Effects of basic fibroblast growth factor and cyclin D1 on cigarette smoke-induced pulmonary vascular remodeling in rats.

Cigarette smoking may contribute to pulmonary hypertension in chronic obstructive pulmonary disease by resulting in pulmonary vascular remodeling that involves pulmonary artery smooth muscle cell proliferation. This study investigated the effects of basic fibroblast growth factor (bFGF) and cyclin D1 on the pulmonary vascular remodeling in smoking-exposed rats. Twenty-four male Wistar rats were randomly divided into four groups. Three tobacco-exposed groups were exposed to the smoke produced by 20 cigarettes for 60 min, twice a day for two, four or eight weeks, and the control group were exposed to fresh air.

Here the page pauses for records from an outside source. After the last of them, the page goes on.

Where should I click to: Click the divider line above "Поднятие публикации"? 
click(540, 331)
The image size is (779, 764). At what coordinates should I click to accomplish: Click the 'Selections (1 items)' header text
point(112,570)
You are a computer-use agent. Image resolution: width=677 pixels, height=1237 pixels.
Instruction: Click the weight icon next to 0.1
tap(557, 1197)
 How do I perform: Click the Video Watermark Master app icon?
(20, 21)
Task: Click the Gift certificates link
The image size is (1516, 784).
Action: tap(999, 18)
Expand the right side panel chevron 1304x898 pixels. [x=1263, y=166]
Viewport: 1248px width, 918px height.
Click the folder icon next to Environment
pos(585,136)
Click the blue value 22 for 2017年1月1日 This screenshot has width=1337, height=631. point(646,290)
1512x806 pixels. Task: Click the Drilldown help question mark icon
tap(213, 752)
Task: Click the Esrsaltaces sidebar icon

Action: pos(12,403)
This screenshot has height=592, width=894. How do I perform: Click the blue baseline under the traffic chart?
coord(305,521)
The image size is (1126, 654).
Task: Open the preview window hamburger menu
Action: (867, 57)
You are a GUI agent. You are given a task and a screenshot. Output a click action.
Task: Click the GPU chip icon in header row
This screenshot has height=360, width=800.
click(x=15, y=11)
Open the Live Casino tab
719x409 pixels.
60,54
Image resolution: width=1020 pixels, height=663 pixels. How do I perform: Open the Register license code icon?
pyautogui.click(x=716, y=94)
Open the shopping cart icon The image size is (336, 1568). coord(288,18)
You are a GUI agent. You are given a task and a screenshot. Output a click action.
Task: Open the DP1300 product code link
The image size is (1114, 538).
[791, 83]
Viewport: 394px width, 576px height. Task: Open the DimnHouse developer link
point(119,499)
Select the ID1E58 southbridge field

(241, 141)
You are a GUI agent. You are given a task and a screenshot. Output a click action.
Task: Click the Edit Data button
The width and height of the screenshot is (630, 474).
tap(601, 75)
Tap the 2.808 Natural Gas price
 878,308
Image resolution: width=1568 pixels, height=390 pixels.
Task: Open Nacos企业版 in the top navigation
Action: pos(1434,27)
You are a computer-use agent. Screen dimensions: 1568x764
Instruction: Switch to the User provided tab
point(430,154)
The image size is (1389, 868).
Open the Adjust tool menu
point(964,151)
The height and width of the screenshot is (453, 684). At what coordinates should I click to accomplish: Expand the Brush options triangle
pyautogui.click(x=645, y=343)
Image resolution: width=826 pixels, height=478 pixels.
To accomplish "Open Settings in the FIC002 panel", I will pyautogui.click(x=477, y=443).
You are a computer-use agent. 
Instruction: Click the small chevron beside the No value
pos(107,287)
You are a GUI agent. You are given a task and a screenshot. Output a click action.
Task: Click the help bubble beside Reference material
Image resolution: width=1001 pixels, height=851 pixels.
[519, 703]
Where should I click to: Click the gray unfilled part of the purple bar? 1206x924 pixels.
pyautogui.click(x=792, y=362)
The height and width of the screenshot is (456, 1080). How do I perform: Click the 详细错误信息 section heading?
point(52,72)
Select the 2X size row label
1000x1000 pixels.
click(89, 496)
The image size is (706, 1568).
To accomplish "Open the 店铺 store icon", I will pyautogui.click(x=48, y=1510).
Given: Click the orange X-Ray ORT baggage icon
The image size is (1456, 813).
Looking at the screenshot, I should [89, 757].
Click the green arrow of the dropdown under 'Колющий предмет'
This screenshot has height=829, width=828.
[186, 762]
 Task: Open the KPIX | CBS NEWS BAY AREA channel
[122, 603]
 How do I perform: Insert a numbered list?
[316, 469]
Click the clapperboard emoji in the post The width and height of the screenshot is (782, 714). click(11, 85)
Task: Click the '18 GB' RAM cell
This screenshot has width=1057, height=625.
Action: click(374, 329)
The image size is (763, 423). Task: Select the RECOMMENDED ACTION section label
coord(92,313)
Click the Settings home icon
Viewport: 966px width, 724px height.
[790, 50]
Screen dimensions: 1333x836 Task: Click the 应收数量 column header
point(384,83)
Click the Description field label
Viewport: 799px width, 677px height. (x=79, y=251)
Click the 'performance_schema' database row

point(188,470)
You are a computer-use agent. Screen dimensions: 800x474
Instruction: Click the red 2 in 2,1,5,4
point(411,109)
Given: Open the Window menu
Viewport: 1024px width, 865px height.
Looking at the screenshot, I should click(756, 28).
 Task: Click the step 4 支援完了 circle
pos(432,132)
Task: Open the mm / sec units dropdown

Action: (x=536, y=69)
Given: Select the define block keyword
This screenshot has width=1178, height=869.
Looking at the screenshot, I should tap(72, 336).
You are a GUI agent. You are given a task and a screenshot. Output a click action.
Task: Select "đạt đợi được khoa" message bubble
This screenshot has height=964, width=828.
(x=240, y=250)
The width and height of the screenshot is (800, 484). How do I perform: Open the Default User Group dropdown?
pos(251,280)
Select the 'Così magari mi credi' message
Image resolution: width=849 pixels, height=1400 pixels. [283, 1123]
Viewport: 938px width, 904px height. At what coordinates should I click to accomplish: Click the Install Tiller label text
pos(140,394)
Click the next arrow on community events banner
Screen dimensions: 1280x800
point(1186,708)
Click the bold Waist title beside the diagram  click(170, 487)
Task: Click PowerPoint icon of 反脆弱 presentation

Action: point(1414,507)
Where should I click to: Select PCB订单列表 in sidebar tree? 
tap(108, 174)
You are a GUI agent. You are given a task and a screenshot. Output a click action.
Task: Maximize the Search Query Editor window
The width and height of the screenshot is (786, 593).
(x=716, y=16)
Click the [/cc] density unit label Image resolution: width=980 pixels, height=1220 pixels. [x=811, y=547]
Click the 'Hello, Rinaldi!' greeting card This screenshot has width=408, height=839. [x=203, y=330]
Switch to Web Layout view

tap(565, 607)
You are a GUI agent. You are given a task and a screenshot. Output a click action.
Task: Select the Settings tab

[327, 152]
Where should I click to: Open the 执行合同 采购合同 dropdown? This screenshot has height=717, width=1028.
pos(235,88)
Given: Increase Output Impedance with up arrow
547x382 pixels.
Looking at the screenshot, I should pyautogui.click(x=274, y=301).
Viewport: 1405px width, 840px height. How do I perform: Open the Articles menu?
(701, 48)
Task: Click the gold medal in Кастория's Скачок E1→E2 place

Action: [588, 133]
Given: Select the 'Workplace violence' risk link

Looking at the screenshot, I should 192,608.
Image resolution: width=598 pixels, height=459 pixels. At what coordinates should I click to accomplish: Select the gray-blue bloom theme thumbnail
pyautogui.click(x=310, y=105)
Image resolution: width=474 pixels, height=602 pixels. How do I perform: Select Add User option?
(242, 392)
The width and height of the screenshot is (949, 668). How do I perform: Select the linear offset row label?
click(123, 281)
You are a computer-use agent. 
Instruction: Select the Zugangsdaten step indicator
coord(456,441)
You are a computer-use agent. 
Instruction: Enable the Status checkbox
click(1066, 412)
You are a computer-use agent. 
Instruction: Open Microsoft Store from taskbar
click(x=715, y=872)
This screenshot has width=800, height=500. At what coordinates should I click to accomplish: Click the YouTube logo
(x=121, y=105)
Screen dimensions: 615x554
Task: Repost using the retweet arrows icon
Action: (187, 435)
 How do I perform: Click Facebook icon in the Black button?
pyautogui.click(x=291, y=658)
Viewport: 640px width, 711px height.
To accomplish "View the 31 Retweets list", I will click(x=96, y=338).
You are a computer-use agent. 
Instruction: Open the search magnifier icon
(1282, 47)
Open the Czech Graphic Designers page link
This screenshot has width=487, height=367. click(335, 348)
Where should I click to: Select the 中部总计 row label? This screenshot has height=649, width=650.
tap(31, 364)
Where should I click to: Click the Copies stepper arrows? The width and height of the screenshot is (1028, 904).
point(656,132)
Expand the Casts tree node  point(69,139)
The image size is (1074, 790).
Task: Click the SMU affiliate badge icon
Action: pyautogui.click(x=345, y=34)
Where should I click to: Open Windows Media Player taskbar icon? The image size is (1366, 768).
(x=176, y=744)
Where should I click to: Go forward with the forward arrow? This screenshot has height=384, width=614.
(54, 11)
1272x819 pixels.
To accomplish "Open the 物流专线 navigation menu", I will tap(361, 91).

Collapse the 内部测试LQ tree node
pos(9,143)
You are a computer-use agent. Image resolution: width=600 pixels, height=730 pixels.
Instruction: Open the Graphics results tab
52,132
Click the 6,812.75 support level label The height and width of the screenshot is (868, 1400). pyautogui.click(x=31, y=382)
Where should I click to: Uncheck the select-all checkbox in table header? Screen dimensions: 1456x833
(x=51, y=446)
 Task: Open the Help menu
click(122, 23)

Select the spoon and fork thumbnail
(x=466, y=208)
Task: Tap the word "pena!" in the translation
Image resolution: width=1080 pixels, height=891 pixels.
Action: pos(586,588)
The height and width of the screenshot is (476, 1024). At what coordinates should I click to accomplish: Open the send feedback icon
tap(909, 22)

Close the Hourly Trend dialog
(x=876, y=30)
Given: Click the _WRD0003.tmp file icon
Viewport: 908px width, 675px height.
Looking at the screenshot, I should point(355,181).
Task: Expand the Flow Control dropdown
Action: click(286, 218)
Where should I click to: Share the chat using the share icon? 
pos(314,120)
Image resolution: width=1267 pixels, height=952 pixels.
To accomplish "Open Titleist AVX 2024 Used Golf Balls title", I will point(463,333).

The expression of bFGF and cyclin D1 in the pulmonary arterial smooth muscle cells were determined using immunohistochemistry. Quantitative polymerase chain reaction was conducted to determine the expression levels of bFGF and cyclin D1 mRNA. In addition, the expression of bFGF and cyclin D1 proteins was evaluated by western blotting. The expression of bFGF and cyclin D1 at the mRNA and protein levels was shown to increase with the duration of smoke exposure (P<0.05). The correlation analysis indicated the expression of bFGF and cyclin D1 was positively associated with the pulmonary vessel wall thickness. The expression of bFGF was positively associated with that of cyclin D1. Collectively, the data demonstrated that the upregulation of bFGF and cyclin D1 occurred in rats subjected to smoke exposure, which may be associated with the abnormal proliferation of the smooth muscle cells in the pulmonary arteries.